Il existe des analyses, quoi qu'on en pense à wikipedia, c'est à dire quand bien même 
wikipedia et son équipe de rédacteurs les ignore et les méprise, bien qu'elle ne les connaisse pas. Mais l'ignorance n'a jamais empêché les wikipédiens d'avoir un avis et d'objecter, ni de tenir les intellectuels dans le plus grand mépris et de consisdérer que ce qu'ils racontent est sans intérêt. ça évite de les lire, c'est en effet plus facile.

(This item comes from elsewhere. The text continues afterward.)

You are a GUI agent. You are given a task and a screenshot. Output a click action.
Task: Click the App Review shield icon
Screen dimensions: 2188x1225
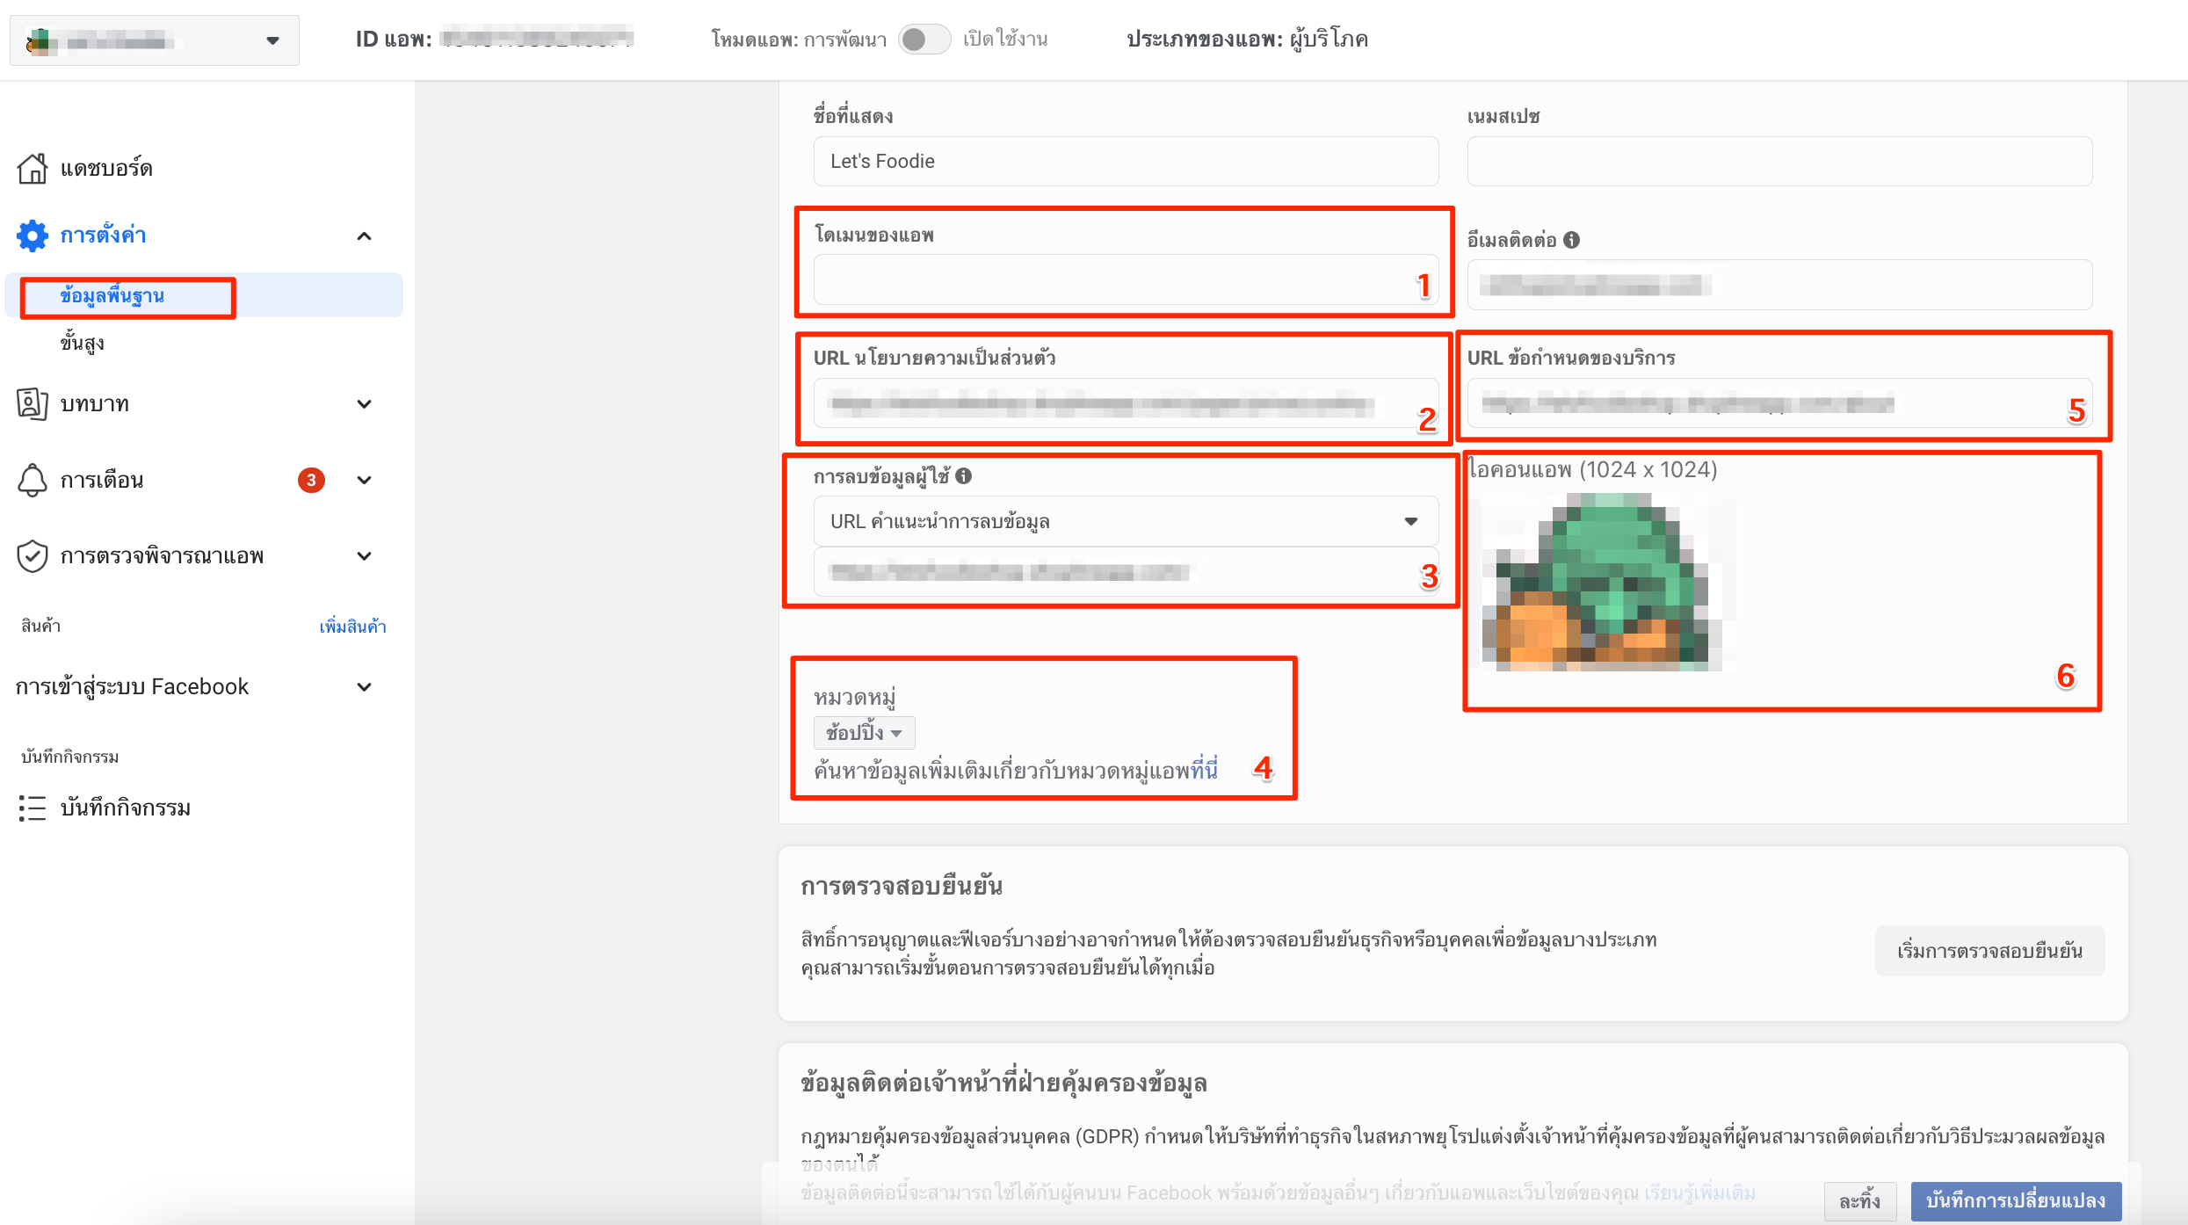[x=33, y=556]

Des éléments d'analyse suivant ceux qui précèdent  : Peter Sloterdjik répond aux questions d'E.Levy dans le Point du 16/10/08.

On rappellera d'abord que Sloterdjik analyse le capitalisme dans  son ouvrage « Le palais de cristal »  publié en 2006 (Maren Sell). Ce capitalisme qui pour les  occidentaux représenta pour un temps, l'espoir d'une fin de l'histoire, toutes contradictions abolies, depuis l'effondrement du système soviétique, et le rêve d'un libéralisme triomphant sans plus d'adversaires, jamais.

Cependant aujourd'hui, et comme en écho à ce qu'affirmait I. Wallerstein parlant de la fin d'un cycle capitaliste long, Peter Sloterdjik pense que si nous n'assistons pas  à la fin du capitalisme, nous assitons bel et bien à la fin d'un capitalisme financier qui s'est emballé jusqu'à l'absence de tout contrôle des mécanismes mis en jeu aboutissant à ce qu'il se retrouve dans le mur.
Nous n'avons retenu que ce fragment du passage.